Sec. 433. Husband's right to recover for loss of property in which his wife has equal interest. A husband to whom a policy is issued, is entitled to recover the entire damages accruing to whatever interests are covered by the policy, although his wife has an equal interest with himself in the property insured. Miotke v. Milwaukee Mechanics' Ins. Co., 113 Mich. 166 (71 N. W. Rep. 463). The court say: Insurance Co. v. Barracliff, 45 N. J. L. 543, it was determined that a husband, in possession and enjoyment with his wife of her real and personal property, with an inchoate right

"In

of curtsey, has an insurable interest in both, and, when the intention was evinced to insure the whole ownership, may recover the whole loss.' This case contains an interesting discussion of the subject, and asserts the doctrine that the amount to be recovered will depend, not on the loss happening to the individual interest of the assured, but on the damage accruing to whatever interests are covered by the policy, so far as the assured represents those interests, whether as his own or by the precedent authority or subsequent ratification of others. See Waring v. Insurance Co., 45 N. Y. 606 (6 Am. Rep. 146)."

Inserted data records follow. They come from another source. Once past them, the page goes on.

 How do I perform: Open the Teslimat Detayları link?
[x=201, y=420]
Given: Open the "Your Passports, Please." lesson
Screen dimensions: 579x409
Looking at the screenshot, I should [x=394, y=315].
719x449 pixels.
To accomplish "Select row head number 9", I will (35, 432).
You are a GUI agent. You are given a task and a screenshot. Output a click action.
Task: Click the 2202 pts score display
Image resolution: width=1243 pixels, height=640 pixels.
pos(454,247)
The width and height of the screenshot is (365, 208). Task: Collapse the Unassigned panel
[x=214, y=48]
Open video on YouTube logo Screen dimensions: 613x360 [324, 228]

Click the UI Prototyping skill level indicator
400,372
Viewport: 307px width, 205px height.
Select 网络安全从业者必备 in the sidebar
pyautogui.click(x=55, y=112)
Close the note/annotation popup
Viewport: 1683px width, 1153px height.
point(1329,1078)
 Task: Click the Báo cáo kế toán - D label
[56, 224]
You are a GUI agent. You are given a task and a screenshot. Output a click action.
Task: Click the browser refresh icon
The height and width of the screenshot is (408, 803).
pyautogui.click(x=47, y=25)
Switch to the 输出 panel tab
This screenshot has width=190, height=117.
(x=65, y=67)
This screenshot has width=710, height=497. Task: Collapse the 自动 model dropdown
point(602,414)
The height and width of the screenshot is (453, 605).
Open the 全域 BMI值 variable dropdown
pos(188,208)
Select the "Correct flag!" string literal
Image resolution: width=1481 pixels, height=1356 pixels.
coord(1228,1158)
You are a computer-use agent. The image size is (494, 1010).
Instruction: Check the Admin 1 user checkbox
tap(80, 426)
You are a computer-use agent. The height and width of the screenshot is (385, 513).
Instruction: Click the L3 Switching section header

Sec. 434. Recovery in case of total loss-What is a "total loss." Mo. Rev. Stat. 1889, § 5897, requiring full payment of insurance in case of total loss, it is held that there is a "total loss" where a building by reason of fire has lost its identity and specific character as a building and becomes so far disintegrated that it cannot be properly designated as a building although some part of it may remain standing and can be safely used in rebuilding. O'Keefe v. Liverpool & L. & G. Ins. Co., 140 Mo. 558 (41 S. W. Rep. 922; 39 L. R. A. 819). Citing, Lindner v. Insurance Co., 93 Wis. 526 (67 N. W. Rep. 1125); Seyk v. Insurance Co., 74 Wis. 72 (41 N W. Rep. 445; 3 L. R. A. 523); Oshkosh Packing & Provision Co. v. Mercantile Ins. Co., 31 Fed. Rep. 200; Insurance Co. v. Bachler, 44 Neb. 549 (62 N. W. Rep. 911); Insurance Co. v. Garlington,66 Tex. 103 (18 S. W. Rep. 337); Huck v. Insurance Co., 127 Mass. 306 (34 Am. Rep. 373); Williams v. Insurance Co., 54 Cal. 450; Corbett v. Insurance Co., 85 Hun. 250 (32 N. Y. Supp. 1059); Insurance Co. v. Eddy, 36 Neb. 461 (54 N. W. Rep. 856; 19 L. R. A. 707). In Arkansas, a policy upon real property, in case of total loss, becomes a liquidated demand against the insurance for its face or the amount on which premiums are paid. Laws 1899, p. 112. Substantially the same is provided by statute in Florida and Washington. Florida Laws 1899, p. 33; Wash. Laws. 1899, p. 333.